Idlib receives first batch of vaccines
Bab al-Hawa, Syria - A first batch of COVID-19 vaccines arrived on Wednesday in war-torn northwestern Syria, an AFP correspondent said, where millions live in dire humanitarian conditions.
The 53,800 AstraZeneca doses were dispatched to the rebel-dominated region as part of the Covax programme, which aims to ensure equitable access to COVID vaccinations.
Around noon, a truck carrying the vaccines crossed the Bab al-Hawa border crossing between Turkey and Idlib, an AFP correspondent said. The vaccines were then unloaded and placed in a cold storage facility.

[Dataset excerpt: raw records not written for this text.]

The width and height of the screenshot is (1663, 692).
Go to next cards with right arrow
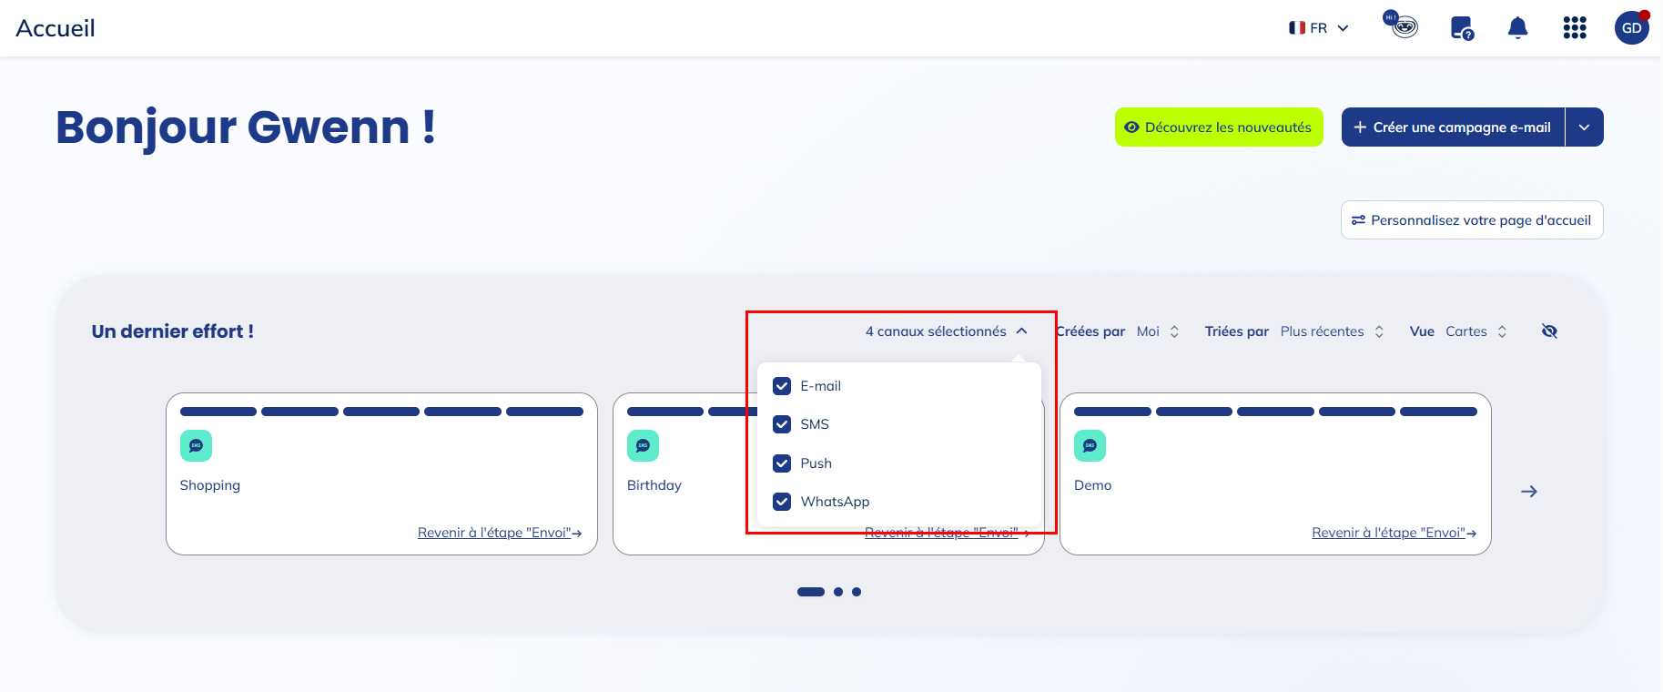[1529, 492]
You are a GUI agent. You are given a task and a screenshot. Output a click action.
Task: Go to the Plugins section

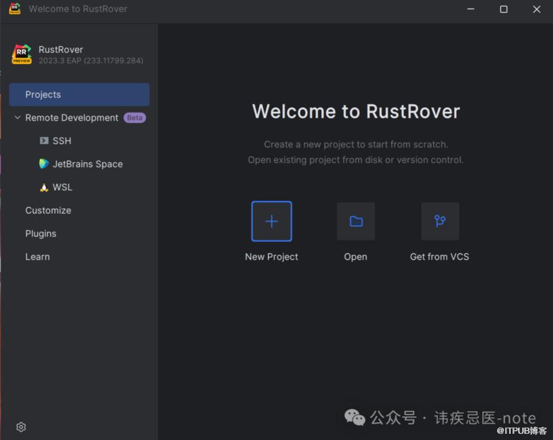[41, 234]
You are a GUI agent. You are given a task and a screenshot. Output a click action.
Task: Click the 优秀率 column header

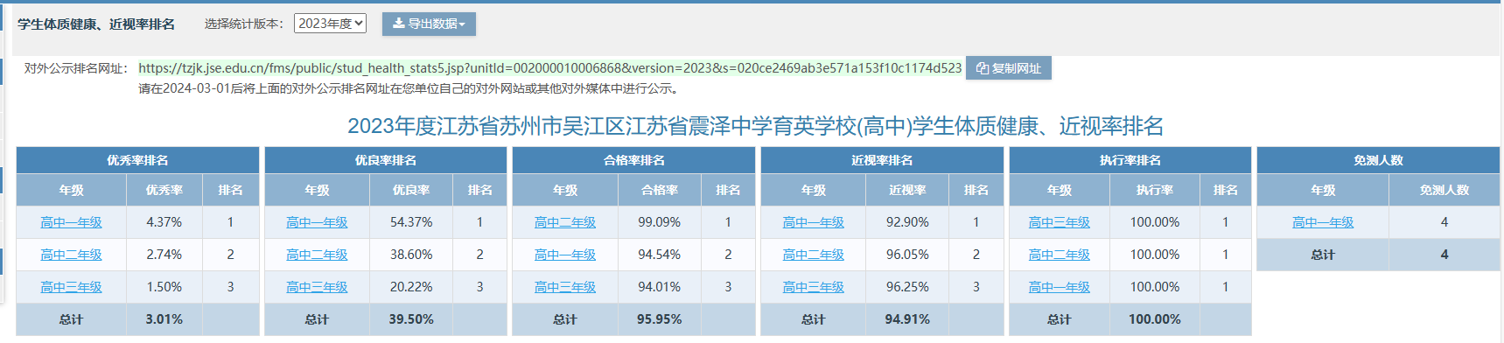[164, 190]
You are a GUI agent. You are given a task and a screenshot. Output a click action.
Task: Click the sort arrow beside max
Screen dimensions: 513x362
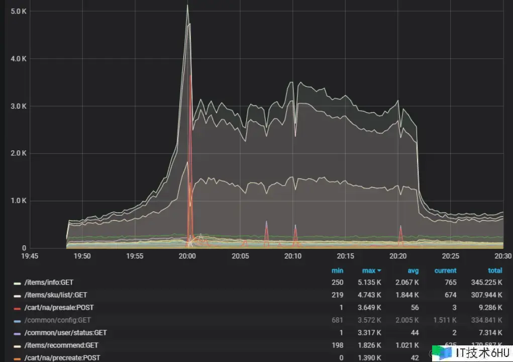[x=379, y=271]
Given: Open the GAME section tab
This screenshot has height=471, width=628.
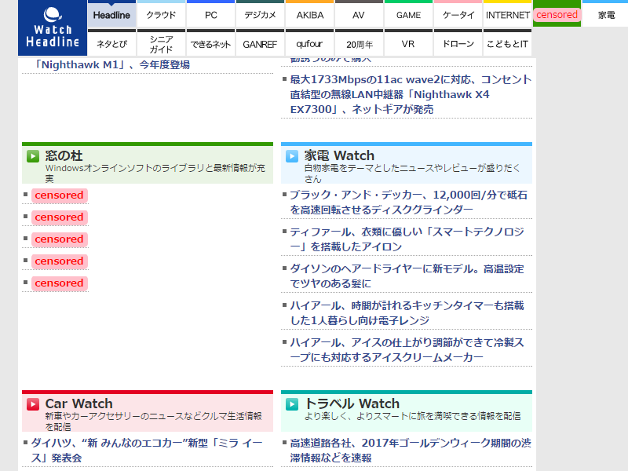Looking at the screenshot, I should [x=408, y=14].
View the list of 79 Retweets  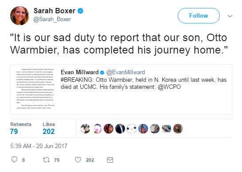coord(21,128)
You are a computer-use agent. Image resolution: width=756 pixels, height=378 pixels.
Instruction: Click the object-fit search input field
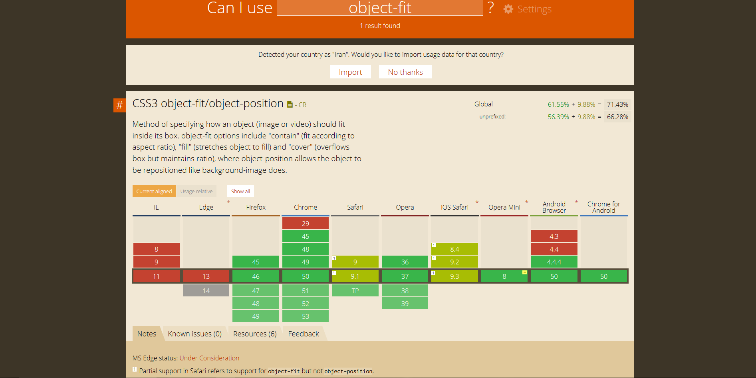coord(380,8)
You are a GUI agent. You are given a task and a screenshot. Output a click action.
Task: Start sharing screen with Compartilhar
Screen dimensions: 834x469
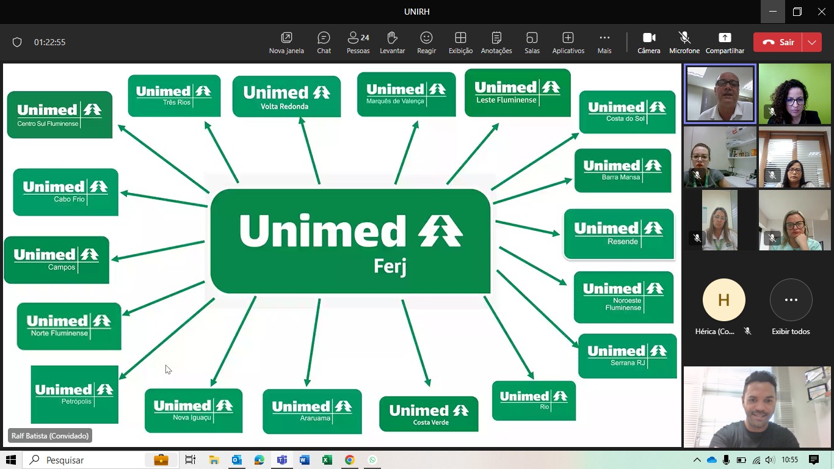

“Today, we received the first batch of COVID-19 vaccines,” said Abdul Hamid al Hussein of the Physicians Across Continents group which accompanied the shipment into Syria.
The delivery is the first to Syria as part of the Covax programme, which has already sent vaccine doses to more than 100 countries and territories worldwide.
The vaccine doses are intended for the extended northwestern Syrian region, which includes extremist-dominated parts of Idlib.
Mahmoud Daher, a senior official with the World Health Organization (WHO) said the UN is ready to administer jabs to the most vulnerable people.
“Once the vaccines arrive, we are prepared to start vaccination to priority groups through our implementing partners,” he told AFP before the vaccines crossed into Idlib. Covax is jointly led by the public-private alliance Gavi, the WHO and the Coalition for Epidemic Preparedness Innovations.
The first categories of people to be vaccinated in the coming days in the Idlib region will be medical personnel involved in the battle against the pandemic and first aid responders.
The next group will be those above the age of 60, followed by people from younger age groups with chronic diseases, said Daher, who is based in the Turkish city of Gaziantep.
Much of the Idlib enclave is controlled by Hayat Tahrir al Sham, an extremist group that includes ex-members of Syria’s former Al Qaeda franchise.